Lee Cronin’s The Mummy: Sadistic, Grief-Soaked Monster Horror
Lee Cronin’s The Mummy is a very different kind of survival story – one steeped in grief and grotesquerie. Multiple reviews describe it as one of the gnarliest, most gore-heavy horror films of the year, with specific moments involving body horror that linger uncomfortably long. The plot follows investigative reporter Charlie Cannon and his family, whose young daughter Katie is abducted in Cairo by a mysterious neighbour. Eight years later she’s found barely alive, bound like a mummy inside a millennia-old sarcophagus and returned to her family, only for her homecoming to spiral into a nightmare. Critics praise Cronin’s confidence with horror, his willingness to make families under siege feel messy and loud, and the surprising emotional intimacy that emerges in the final stretch. At the same time, they argue the film often prioritises shock value over creativity, letting its over-two-hour runtime swell with cruel, lingering imagery that some find more distasteful than genuinely frightening.

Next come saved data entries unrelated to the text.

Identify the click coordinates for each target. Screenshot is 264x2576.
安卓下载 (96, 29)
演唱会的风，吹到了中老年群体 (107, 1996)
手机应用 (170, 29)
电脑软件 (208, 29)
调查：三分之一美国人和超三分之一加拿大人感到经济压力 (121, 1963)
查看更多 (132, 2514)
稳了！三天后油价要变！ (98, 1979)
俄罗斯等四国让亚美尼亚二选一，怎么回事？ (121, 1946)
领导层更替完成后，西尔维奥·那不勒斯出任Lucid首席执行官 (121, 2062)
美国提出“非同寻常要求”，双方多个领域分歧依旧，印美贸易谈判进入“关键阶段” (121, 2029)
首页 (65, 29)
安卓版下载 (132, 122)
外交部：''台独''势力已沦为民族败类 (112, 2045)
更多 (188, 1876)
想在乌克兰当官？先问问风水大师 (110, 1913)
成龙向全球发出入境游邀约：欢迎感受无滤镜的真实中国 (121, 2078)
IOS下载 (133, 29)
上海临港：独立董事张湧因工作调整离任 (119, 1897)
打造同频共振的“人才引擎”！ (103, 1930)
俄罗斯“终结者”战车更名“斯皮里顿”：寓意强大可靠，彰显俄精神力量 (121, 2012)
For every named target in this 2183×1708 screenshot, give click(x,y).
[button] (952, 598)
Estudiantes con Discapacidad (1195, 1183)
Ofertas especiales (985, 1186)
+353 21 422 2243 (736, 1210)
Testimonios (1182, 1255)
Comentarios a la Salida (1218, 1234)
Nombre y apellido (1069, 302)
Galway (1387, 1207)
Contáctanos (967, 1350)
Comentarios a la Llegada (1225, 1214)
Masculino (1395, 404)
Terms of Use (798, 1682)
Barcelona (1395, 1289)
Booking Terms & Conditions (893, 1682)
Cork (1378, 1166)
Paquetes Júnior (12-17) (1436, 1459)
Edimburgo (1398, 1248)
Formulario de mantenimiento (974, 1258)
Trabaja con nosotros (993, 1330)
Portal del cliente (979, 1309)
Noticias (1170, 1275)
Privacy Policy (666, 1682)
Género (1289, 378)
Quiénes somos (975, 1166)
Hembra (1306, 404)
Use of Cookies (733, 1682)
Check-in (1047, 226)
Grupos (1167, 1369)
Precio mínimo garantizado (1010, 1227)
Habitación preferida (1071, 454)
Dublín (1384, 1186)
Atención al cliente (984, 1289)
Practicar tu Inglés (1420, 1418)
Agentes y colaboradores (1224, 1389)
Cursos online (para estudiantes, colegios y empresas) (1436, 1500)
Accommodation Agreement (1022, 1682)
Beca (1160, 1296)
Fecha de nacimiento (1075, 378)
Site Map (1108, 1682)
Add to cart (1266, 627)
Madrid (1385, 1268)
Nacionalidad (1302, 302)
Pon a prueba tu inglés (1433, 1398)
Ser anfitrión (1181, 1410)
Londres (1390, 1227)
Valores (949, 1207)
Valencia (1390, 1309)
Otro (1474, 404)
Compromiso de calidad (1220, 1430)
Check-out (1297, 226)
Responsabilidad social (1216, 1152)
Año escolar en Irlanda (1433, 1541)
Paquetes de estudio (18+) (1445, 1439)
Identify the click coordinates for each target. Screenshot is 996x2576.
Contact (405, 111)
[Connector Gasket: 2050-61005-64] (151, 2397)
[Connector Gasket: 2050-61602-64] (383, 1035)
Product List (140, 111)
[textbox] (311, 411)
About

Choosing Your Order: Ramp Up or Wind Down the Brutality
Structuring this monster horror movie night depends on whether you want to build toward maximum carnage or step down from it. Apex is brisk, physically intense and relatively grounded. Its strongest sequences are pure pursuit: Sasha dodging crossbow bolts, sprinting through forests, plunging into rapids while the camera clings to her. The tension lies in terrain and stamina rather than elaborate kills. Lee Cronin’s The Mummy, by contrast, is slower, meaner and more sadistic, layering domestic dread, Egyptian lore and gradually escalating gore over a lengthy runtime. Some reviews say it feels more cruel than creative, yet also acknowledge bursts of imagination and emotional heft, especially in its focus on parental sacrifice. For most viewers, Apex works best as the opener: a punchy warm-up that gets the adrenaline flowing. The Mummy then becomes the main event – a heavier, nastier closer that leans into horror excess once you’re already in the mood for something darker.

Survival Night Tips, Alt Pairings and What to Watch Next
For a brutal survival-themed Netflix double feature, curate the experience as carefully as the films. Keep the lights low, but not pitch black – Apex’s natural landscapes and The Mummy’s shadowy interiors both benefit from visibility. Snack-wise, this isn’t the night for delicate stomachs: Cronin’s film in particular features lingering shots of bodily damage that may make you rethink anything too gooey or red. Invite friends who appreciate both survival thrillers and hard-edged horror; squeamish viewers might prefer to tap out after Apex. If monster curses aren’t your thing, consider swapping The Mummy for Exit 8, Genki Kawamura’s well-received adaptation of the horror game about a man trapped in looping metro corridors, which reviewers hail as a rare strong videogame movie. And if you still want more after this double bill, keep an eye on other new thrillers like Michael – a musical biopic that, while not horror, offers an intense, performance-driven comedown to close the night.